TASK DETAILS:
Return every line of the listing that contains the string "Instruction". Case must match.

— start ENTRIES PROVIDED —

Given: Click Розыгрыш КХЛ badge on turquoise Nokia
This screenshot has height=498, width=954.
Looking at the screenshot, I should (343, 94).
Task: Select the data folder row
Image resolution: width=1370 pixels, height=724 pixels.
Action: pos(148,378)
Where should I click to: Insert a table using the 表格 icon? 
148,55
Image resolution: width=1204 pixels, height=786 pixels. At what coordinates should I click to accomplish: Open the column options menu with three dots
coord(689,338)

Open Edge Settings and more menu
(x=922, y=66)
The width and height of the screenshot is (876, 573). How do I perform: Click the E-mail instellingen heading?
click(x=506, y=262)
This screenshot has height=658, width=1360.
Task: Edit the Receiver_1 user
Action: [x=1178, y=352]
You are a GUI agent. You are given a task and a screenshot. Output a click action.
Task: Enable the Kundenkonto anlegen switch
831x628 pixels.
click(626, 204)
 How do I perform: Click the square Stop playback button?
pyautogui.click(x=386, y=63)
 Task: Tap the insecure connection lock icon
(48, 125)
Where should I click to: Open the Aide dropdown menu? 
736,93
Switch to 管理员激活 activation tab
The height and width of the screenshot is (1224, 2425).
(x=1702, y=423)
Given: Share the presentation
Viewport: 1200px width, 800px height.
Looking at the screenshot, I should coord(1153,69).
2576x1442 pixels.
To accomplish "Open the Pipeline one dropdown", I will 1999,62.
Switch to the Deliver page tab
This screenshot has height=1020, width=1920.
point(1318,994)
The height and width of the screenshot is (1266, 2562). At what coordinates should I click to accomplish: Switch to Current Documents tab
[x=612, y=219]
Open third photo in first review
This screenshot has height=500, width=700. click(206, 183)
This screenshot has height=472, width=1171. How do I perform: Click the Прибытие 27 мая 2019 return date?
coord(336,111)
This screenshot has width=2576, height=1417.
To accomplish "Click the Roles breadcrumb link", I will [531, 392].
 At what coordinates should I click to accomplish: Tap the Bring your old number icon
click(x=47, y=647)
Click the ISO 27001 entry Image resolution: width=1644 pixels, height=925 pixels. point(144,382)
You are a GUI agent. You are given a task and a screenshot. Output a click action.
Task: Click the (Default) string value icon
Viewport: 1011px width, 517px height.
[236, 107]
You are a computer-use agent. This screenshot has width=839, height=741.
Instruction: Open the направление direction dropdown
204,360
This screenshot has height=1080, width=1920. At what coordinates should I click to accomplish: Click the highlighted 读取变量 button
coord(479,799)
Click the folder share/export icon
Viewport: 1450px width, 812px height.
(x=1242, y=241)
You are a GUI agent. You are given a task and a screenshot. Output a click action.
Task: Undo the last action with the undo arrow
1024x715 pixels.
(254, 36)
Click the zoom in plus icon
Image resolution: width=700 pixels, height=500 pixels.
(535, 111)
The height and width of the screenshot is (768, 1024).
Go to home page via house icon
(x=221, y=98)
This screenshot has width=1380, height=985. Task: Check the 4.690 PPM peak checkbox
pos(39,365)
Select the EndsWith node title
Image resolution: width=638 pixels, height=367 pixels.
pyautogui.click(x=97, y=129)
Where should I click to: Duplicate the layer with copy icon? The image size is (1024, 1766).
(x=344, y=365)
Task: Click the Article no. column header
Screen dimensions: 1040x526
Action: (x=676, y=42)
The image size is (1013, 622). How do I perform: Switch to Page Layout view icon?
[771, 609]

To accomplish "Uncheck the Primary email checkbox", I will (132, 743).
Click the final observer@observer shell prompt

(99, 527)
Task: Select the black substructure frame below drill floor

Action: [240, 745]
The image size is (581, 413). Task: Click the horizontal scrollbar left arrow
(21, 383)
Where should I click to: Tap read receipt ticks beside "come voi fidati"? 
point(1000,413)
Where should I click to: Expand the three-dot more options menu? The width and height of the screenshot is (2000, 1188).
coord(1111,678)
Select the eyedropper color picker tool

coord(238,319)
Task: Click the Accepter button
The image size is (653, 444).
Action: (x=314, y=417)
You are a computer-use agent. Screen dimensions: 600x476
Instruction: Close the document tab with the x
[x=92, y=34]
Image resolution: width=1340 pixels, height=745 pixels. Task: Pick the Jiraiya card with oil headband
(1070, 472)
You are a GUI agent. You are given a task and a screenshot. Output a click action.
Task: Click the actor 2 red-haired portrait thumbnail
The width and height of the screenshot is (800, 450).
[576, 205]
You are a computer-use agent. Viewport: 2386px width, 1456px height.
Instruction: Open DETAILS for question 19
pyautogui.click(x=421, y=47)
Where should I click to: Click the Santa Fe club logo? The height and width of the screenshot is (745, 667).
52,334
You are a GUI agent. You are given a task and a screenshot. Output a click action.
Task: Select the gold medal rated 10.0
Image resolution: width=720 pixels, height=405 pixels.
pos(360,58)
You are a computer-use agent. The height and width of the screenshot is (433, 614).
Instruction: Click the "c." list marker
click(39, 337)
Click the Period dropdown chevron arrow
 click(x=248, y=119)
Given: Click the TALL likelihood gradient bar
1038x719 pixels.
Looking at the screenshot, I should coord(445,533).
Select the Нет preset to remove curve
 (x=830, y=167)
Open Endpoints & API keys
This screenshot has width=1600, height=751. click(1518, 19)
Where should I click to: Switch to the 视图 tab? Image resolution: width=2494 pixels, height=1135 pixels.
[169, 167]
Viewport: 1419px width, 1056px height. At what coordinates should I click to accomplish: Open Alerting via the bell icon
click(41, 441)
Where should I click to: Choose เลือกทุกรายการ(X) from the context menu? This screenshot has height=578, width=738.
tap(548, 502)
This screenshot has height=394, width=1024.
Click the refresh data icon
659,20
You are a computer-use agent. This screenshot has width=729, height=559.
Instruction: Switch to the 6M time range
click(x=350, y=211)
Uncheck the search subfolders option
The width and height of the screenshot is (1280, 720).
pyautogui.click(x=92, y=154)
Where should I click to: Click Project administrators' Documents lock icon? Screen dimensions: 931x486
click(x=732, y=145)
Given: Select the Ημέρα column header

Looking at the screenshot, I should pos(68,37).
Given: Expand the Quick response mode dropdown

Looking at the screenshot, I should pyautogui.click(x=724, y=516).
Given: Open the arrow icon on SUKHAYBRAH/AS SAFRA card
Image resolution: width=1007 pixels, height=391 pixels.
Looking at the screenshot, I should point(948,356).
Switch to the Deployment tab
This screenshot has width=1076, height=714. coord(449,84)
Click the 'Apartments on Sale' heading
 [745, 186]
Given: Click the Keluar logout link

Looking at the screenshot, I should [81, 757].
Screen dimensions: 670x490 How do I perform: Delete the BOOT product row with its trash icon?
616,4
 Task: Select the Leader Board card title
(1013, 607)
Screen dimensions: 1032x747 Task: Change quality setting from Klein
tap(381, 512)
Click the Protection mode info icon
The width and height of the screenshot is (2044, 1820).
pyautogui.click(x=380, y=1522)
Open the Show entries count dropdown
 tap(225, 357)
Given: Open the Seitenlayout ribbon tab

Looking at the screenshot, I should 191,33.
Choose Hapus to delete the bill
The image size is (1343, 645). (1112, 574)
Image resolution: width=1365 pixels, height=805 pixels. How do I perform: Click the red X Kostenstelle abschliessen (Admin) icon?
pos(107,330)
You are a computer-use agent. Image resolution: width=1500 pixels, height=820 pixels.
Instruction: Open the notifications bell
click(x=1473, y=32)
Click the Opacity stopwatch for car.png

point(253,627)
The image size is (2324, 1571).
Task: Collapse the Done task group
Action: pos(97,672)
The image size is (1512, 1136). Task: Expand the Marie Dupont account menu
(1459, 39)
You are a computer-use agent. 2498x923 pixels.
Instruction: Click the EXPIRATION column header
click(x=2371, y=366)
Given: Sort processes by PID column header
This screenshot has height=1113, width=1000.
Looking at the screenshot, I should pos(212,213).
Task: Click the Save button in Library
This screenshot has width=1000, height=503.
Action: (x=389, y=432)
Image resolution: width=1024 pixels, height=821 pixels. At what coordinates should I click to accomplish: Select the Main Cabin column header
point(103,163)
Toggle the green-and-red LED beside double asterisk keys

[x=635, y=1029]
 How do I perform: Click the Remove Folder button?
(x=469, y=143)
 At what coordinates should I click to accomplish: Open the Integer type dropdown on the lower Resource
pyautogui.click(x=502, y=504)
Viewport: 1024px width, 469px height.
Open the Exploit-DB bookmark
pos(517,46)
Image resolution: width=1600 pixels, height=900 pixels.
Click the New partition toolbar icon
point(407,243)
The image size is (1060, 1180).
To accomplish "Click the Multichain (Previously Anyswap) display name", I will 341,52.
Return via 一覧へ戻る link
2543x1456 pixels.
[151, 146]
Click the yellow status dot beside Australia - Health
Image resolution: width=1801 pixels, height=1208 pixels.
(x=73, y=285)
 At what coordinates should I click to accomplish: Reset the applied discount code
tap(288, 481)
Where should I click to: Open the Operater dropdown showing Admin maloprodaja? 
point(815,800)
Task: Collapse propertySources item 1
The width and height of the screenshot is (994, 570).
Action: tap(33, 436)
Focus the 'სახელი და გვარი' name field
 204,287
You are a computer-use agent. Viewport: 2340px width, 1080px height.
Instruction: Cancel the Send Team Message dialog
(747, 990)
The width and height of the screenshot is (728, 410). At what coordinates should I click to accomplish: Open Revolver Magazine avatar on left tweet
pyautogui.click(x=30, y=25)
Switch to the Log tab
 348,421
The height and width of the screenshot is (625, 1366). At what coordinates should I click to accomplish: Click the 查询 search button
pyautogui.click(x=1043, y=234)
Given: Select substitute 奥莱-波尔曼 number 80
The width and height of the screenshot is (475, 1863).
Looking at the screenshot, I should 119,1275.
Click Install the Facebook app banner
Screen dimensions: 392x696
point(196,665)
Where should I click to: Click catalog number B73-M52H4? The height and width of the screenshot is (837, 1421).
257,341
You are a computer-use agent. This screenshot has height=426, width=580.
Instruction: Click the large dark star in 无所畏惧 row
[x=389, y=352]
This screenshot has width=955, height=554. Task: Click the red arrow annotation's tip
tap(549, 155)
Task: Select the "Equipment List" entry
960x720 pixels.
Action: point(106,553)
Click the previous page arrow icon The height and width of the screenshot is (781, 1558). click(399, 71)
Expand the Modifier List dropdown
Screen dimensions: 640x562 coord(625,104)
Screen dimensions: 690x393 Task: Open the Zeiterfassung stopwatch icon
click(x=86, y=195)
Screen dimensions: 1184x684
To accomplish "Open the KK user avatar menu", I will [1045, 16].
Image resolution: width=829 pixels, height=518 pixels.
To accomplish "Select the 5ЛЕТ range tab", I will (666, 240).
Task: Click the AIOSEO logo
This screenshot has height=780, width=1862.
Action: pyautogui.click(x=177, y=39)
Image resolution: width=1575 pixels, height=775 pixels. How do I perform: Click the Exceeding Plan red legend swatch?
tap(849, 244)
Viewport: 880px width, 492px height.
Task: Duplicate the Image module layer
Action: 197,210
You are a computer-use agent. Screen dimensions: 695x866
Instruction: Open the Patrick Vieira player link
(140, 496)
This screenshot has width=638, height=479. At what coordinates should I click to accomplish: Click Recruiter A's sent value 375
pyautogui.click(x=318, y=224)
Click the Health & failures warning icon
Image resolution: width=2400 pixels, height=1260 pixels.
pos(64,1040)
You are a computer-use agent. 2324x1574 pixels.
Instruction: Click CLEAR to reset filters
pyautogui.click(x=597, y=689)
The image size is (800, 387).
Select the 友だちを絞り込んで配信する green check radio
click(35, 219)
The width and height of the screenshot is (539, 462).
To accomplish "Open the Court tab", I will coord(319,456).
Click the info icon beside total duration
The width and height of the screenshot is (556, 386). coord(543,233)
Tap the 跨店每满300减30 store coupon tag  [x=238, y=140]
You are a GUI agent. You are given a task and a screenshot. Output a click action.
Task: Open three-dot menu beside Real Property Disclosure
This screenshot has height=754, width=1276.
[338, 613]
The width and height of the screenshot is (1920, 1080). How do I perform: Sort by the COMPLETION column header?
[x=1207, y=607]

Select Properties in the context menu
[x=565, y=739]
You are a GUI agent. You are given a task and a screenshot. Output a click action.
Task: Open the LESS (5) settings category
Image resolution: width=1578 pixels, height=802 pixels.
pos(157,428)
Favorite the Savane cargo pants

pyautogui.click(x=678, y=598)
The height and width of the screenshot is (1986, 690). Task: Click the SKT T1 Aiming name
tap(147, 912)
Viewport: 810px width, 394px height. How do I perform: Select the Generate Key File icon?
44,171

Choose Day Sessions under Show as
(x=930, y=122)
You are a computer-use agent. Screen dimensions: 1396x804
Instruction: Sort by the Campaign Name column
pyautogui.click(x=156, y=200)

— end ENTRIES PROVIDED —

EXPECTED ANSWER:
Instruction: Open the направление direction dropdown
Instruction: Close the document tab with the x
Instruction: Open DETAILS for question 19
Instruction: Click the "c." list marker
Instruction: Switch to the 6M time range
Instruction: Open the notifications bell
Instruction: Click the EXPIRATION column header
Instruction: Cancel the Send Team Message dialog
Instruction: Click the large dark star in 无所畏惧 row
Instruction: Open the Patrick Vieira player link
Instruction: Click CLEAR to reset filters
Instruction: Sort by the Campaign Name column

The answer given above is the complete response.